## WORK TO BE COMPLETED
Give the rows from the line with "Given: Open the" to the line with "Action: tap(874, 764)", both included, as a JSON list of strings with one string per line and no blank lines.

## MATERIAL FOR THIS TASK
------
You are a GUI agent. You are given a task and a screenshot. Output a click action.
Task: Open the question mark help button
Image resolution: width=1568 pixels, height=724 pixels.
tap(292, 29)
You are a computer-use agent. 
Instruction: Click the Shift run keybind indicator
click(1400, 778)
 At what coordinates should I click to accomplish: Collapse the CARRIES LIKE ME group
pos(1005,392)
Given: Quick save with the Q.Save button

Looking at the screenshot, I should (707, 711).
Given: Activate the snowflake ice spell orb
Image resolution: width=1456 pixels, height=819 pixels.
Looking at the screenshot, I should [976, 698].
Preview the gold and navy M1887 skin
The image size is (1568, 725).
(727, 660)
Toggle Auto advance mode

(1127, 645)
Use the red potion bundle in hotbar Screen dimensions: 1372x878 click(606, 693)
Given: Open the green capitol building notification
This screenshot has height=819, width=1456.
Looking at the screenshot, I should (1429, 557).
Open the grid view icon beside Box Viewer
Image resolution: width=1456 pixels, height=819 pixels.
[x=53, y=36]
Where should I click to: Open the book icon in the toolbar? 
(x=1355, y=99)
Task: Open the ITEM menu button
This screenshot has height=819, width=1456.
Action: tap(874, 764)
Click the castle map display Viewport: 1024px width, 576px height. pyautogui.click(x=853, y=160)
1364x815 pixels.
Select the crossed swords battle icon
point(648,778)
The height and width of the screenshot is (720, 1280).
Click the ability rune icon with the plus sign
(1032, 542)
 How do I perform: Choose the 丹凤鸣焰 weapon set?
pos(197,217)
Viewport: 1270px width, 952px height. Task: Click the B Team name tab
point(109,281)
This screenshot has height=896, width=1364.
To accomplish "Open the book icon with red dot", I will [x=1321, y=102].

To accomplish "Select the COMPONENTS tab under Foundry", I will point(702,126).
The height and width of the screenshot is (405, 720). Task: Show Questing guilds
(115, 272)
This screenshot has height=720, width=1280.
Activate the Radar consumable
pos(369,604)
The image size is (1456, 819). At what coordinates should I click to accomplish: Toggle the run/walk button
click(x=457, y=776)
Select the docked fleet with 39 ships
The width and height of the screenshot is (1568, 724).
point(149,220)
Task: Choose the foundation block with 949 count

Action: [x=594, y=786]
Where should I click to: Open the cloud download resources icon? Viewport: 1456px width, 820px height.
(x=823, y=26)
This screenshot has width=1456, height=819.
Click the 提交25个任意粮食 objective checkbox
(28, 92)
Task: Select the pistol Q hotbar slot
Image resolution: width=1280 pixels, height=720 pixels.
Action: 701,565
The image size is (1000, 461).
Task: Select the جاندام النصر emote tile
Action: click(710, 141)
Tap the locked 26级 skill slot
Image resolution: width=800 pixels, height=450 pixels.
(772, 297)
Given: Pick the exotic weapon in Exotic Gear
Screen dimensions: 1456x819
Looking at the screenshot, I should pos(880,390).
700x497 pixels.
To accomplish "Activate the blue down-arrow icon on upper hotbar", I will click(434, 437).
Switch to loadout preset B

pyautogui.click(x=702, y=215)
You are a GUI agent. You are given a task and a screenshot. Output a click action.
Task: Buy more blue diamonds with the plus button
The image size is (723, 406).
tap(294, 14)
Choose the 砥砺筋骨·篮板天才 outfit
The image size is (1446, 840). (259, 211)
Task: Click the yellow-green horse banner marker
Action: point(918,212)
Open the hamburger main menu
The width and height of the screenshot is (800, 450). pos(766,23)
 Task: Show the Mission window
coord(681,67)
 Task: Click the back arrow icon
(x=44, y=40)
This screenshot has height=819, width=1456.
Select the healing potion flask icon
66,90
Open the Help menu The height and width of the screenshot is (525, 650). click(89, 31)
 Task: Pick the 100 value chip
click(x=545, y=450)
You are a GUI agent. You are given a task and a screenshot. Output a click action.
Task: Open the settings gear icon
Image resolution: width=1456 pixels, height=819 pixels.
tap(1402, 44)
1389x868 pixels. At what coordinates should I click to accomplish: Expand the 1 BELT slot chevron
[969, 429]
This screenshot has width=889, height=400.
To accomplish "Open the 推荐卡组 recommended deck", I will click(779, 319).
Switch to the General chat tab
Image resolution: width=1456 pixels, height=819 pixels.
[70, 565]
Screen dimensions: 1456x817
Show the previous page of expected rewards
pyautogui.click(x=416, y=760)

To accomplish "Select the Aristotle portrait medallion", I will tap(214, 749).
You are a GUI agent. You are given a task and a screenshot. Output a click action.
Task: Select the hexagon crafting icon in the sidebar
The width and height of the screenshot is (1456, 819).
------
## FINISHED TASK
[
  "Given: Open the green capitol building notification",
  "This screenshot has height=819, width=1456.",
  "Looking at the screenshot, I should (1429, 557).",
  "Open the grid view icon beside Box Viewer",
  "Image resolution: width=1456 pixels, height=819 pixels.",
  "[x=53, y=36]",
  "Where should I click to: Open the book icon in the toolbar? ",
  "(x=1355, y=99)",
  "Task: Open the ITEM menu button",
  "This screenshot has height=819, width=1456.",
  "Action: tap(874, 764)"
]